The police then reportedly stopped the vehicle, while pointing guns at it, ordered everyone out of the car. The men and women were separated and made to lie on the floor. Magwangwana said that the police ordered them to look at away and not at their faces on pain of being shot. She was specifically threatened with shooting after she disobeyed the order.

The police were looking for Zamikhaya Ndude, Sithembele Sohadi, Loyiso Mtsheketshe, Anele Xole and other men whose names could not be ascertained. These men have been prominent in the strike action at Lonmin’s Marikana operation, and some of them were present at the commission. Magwangwana confirmed this by saying that the men arrested were wearing black t-shirts bearing messages calling for justice for the 34 murdered on 16 August.

This is what this reporter, too, saw on Tuesday. The faces of those men were familiar, and I’d interviewed at least two of them at the Wonderkop informal settlement following the police massacre.

Magwangwana said that the event had left her traumatised. “I don’t think I will be able to sleep. What am I supposed to think about what just happened? If the police wanted to arrest the boys, why didn’t they just ask nicely? We were not going to fight. There was no need to harass or intimidate us.”

She said that it was totally unacceptable that the men were arrested while the commission was ongoing, as she believed that at least one of them would be a key witness.

Efforts to reach the police for comment on Tuesday were unsuccessful.

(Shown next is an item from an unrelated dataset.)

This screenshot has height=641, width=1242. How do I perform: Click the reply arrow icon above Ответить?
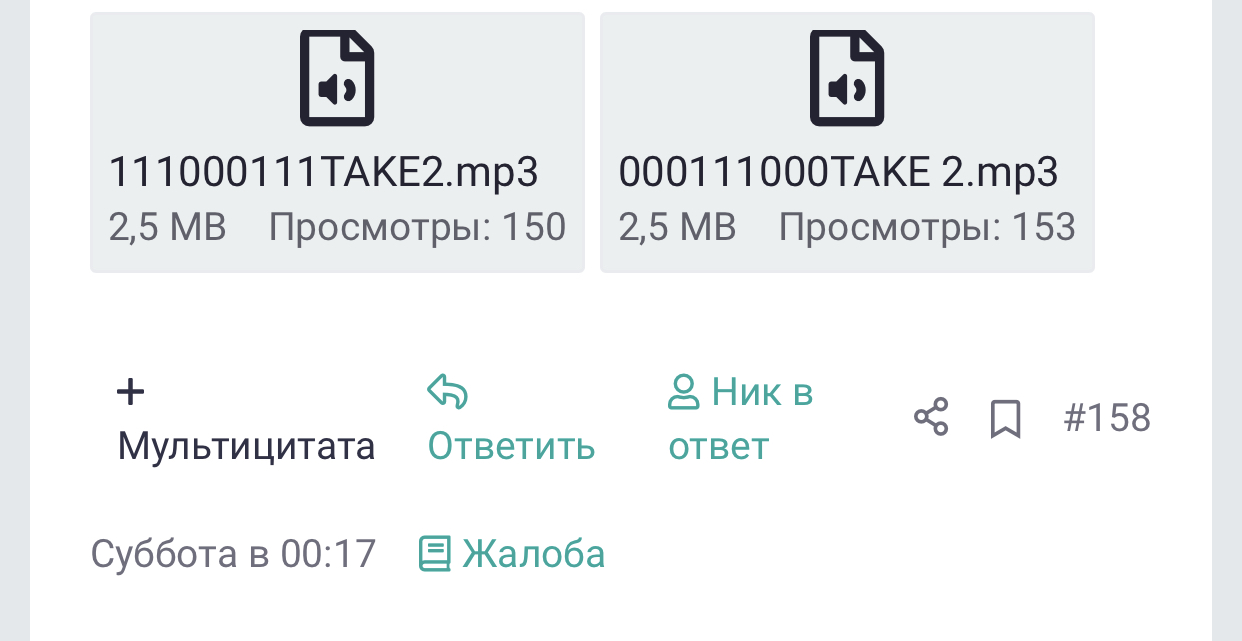pos(447,392)
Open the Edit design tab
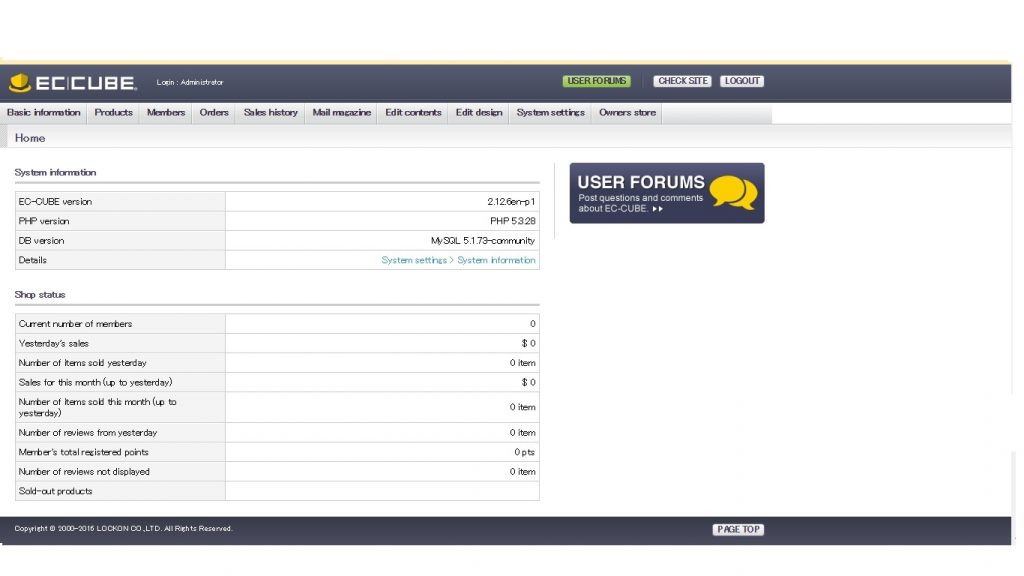 coord(478,113)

On Tuesday, before he began his opening remarks, Dali Mpofu (acting on behalf of the 272 arrested miners) complained that his job was made very difficult by the fact that not only did he need to consult with hundreds of clients for the case, but some of them who he intended to call as key witnesses were getting arrested by the police. He specifically mentioned Xolani Nzuza, and will surely now add the names of that man’s companions and comrades to the list.

There has been a pattern of intimidation and shady arrests right across the labour unrest in the mining industry, not just at Marikana. Daily Maverick interviewed several people at Gold Fields near Carletonville last week, who also said that the police were raiding hostels at night and arresting people. The same thing was being reported in Marikana from about the time of the 16 August massacre. Some raids or dispersal missions were conducted in broad daylight and resulted, according to interviews we conducted, in widespread harm that went far beyond the perpetrators of the unrest in the area.